Goal:
According to the well-heating passage below, for roughly how long may the circulation of heating fluid continue?

When the temperature is not raised sufficiently to meet a threshold at 408, the circulation of fluid at 402 and 404 continues. When the well conditions meet a threshold at 408, the method continues at 410. For example, based on a lowest-measured temperature along the length of the generally horizontal segment 302, as measured by the DTS, a temperature at a location of about 2.5 to 3 meters away in the reservoir may be calculated based on known temperature calculations. When the temperature at this location of about 2.5 to 3 meters away in the reservoir is raised such that the temperature meets a threshold temperature, the method continues at 410.

Alternatively, a highest measured temperature, an average measured temperature, or a measured temperature a specific location may be utilized to calculate a temperature at a location in the reservoir and the calculated temperature is compared to the threshold to determine when the method continues at 410. The circulation of heating fluid by injection of heating fluid at 402 and artificial lift of fluids at 404 may continue, for example, for about 3 months to about 6 months.
[0041]
Heating fluid injection is discontinued at 410. Artificial lift, such as the use of the ESP 314, may continue to lift accumulated fluids from the production well to continue to lift fluids that accumulate after heating fluid injection stops.

Dataset content:

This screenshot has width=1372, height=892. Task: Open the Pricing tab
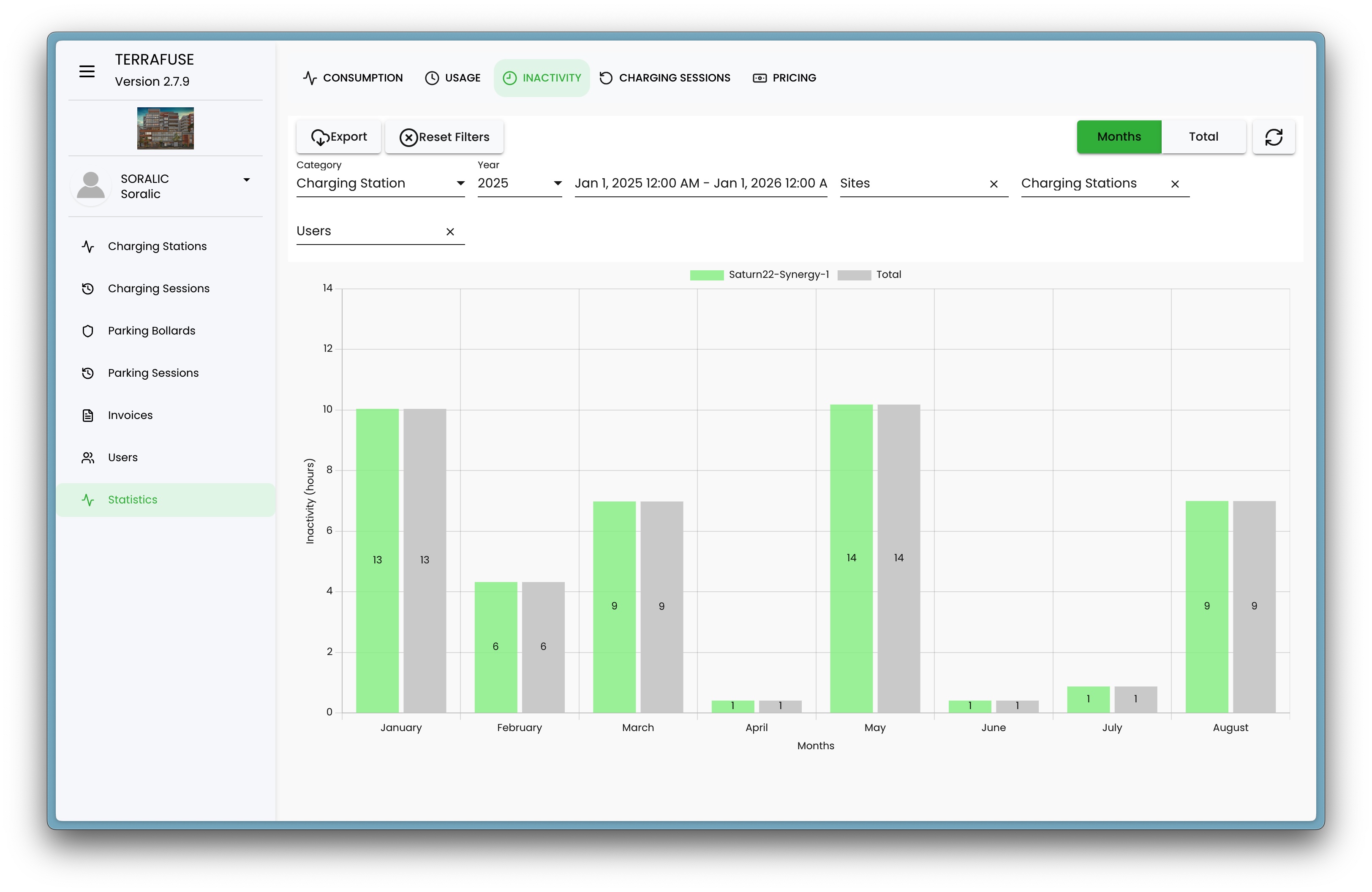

Exercise answer:
About 3 months to about 6 months.